== REQUIRED WORK ==
Please copy out every line in the entries that includes the word "computer".

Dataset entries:
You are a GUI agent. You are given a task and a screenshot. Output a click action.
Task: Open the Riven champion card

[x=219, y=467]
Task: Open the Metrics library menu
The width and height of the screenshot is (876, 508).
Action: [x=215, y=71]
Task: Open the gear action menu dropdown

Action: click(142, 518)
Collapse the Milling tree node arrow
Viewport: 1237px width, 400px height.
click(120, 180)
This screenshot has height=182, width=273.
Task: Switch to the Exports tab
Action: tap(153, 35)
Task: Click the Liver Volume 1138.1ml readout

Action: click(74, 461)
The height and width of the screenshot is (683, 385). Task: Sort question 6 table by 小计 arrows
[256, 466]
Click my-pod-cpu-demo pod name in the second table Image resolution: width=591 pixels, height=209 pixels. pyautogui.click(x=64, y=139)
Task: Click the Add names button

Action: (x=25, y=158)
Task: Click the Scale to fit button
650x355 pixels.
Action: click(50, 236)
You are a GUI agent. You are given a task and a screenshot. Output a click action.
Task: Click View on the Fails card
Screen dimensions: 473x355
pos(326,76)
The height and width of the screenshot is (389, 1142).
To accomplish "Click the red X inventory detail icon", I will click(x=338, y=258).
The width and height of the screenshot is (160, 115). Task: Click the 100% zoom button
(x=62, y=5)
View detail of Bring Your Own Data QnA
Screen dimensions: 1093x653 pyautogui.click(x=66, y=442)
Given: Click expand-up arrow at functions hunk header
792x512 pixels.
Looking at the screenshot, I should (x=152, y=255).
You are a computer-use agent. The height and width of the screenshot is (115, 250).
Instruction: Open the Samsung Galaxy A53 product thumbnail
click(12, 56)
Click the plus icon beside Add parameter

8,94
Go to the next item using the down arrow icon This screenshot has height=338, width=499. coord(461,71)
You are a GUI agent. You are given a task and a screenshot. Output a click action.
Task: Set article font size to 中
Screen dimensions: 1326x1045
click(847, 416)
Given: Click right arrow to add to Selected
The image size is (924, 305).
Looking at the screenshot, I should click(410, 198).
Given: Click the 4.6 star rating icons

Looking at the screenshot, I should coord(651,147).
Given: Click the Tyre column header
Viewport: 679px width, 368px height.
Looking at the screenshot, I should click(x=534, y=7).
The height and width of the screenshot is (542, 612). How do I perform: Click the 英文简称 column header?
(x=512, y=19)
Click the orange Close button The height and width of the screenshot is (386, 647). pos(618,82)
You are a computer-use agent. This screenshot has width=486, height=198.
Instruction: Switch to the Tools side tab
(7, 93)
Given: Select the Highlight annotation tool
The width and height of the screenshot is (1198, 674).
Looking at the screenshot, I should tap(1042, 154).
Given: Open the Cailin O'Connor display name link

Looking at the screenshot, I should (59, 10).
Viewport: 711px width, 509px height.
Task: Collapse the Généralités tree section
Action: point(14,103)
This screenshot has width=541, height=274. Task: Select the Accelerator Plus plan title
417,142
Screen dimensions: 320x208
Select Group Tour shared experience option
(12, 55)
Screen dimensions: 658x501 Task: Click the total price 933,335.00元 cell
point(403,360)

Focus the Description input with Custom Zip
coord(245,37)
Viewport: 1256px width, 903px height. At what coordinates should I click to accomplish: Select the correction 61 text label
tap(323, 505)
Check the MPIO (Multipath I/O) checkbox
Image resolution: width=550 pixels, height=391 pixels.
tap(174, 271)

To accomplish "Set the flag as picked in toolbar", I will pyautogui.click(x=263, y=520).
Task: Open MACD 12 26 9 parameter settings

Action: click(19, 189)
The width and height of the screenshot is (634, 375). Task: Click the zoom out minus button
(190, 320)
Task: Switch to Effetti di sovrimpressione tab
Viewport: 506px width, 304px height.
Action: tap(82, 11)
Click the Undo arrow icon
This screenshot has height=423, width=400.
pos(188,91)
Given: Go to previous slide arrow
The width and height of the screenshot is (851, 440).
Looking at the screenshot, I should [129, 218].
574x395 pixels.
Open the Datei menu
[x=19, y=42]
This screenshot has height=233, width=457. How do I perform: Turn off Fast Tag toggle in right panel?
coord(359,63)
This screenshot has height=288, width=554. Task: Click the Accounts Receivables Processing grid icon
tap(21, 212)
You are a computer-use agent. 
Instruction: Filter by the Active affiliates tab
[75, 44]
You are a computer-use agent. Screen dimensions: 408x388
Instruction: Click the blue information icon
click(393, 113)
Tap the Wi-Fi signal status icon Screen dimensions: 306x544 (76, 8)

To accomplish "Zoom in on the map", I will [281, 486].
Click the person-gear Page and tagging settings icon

== PROBLEM SOLUTION ==
You are a computer-use agent. The height and width of the screenshot is (115, 250).
You are a computer-use agent. This screenshot has width=486, height=198.
You are a computer-use agent. 
You are a computer-use agent. Screen dimensions: 408x388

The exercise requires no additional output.